BRIEF:
For the records that follow, please set down exactly the lines between the one holding "The height and width of the screenshot is (840, 1413)." and the one holding "Pick the teal", inclusive, and only those.

EXTRACTED DATA:
■ ■ ■ ■
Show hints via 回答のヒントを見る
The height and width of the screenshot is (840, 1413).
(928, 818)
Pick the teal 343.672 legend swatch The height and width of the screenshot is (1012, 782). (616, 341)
■ ■ ■ ■
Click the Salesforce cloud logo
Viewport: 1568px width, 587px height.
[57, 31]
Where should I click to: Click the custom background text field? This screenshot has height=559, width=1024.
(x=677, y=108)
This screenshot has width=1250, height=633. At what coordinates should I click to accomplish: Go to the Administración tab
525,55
■ ■ ■ ■
ANSWER:
The height and width of the screenshot is (840, 1413).
(928, 818)
Pick the teal 343.672 legend swatch The height and width of the screenshot is (1012, 782). (616, 341)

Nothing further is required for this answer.